_EXERCISE DATA_
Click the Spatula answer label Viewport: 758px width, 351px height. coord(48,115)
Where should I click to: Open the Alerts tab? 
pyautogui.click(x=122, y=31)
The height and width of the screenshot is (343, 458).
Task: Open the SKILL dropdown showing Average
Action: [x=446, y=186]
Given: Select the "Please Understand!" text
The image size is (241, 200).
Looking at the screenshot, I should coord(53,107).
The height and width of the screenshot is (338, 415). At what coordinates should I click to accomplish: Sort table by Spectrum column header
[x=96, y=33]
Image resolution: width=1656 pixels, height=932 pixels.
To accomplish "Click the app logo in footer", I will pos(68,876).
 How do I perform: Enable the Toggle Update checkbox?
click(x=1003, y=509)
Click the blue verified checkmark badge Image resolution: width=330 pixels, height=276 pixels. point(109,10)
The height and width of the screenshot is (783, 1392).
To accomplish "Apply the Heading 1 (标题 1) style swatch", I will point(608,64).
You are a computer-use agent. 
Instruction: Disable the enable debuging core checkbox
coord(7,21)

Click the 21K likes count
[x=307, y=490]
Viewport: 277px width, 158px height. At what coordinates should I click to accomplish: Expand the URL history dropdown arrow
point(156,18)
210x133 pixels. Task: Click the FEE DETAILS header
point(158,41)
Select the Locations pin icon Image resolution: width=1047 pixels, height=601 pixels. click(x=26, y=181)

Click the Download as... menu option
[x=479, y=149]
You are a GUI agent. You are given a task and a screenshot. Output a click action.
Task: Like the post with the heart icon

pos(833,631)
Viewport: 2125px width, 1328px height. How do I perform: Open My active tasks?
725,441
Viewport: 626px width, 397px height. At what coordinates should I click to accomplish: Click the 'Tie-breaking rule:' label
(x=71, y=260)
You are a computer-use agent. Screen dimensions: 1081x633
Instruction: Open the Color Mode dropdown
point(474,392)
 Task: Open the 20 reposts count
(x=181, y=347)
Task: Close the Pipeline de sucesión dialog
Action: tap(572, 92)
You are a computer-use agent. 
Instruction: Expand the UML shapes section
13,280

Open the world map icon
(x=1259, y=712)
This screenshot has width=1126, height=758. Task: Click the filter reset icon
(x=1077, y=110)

_AIM OF THE EXERCISE_
Rewrite all the records with "checkbox" replaced by "check box" and everything else left unchanged.

_EXERCISE RESPONSE_
Click the Spatula answer label Viewport: 758px width, 351px height. coord(48,115)
Where should I click to: Open the Alerts tab? 
pyautogui.click(x=122, y=31)
The height and width of the screenshot is (343, 458).
Task: Open the SKILL dropdown showing Average
Action: [x=446, y=186]
Given: Select the "Please Understand!" text
The image size is (241, 200).
Looking at the screenshot, I should coord(53,107).
The height and width of the screenshot is (338, 415). At what coordinates should I click to accomplish: Sort table by Spectrum column header
[x=96, y=33]
Image resolution: width=1656 pixels, height=932 pixels.
To accomplish "Click the app logo in footer", I will pos(68,876).
 How do I perform: Enable the Toggle Update check box?
click(x=1003, y=509)
Click the blue verified checkmark badge Image resolution: width=330 pixels, height=276 pixels. point(109,10)
The height and width of the screenshot is (783, 1392).
To accomplish "Apply the Heading 1 (标题 1) style swatch", I will point(608,64).
You are a computer-use agent. 
Instruction: Disable the enable debuging core check box
coord(7,21)

Click the 21K likes count
[x=307, y=490]
Viewport: 277px width, 158px height. At what coordinates should I click to accomplish: Expand the URL history dropdown arrow
point(156,18)
210x133 pixels. Task: Click the FEE DETAILS header
point(158,41)
Select the Locations pin icon Image resolution: width=1047 pixels, height=601 pixels. click(x=26, y=181)

Click the Download as... menu option
[x=479, y=149]
You are a GUI agent. You are given a task and a screenshot. Output a click action.
Task: Like the post with the heart icon

pos(833,631)
Viewport: 2125px width, 1328px height. How do I perform: Open My active tasks?
725,441
Viewport: 626px width, 397px height. At what coordinates should I click to accomplish: Click the 'Tie-breaking rule:' label
(x=71, y=260)
You are a computer-use agent. Screen dimensions: 1081x633
Instruction: Open the Color Mode dropdown
point(474,392)
 Task: Open the 20 reposts count
(x=181, y=347)
Task: Close the Pipeline de sucesión dialog
Action: tap(572, 92)
You are a computer-use agent. 
Instruction: Expand the UML shapes section
13,280

Open the world map icon
(x=1259, y=712)
This screenshot has width=1126, height=758. Task: Click the filter reset icon
(x=1077, y=110)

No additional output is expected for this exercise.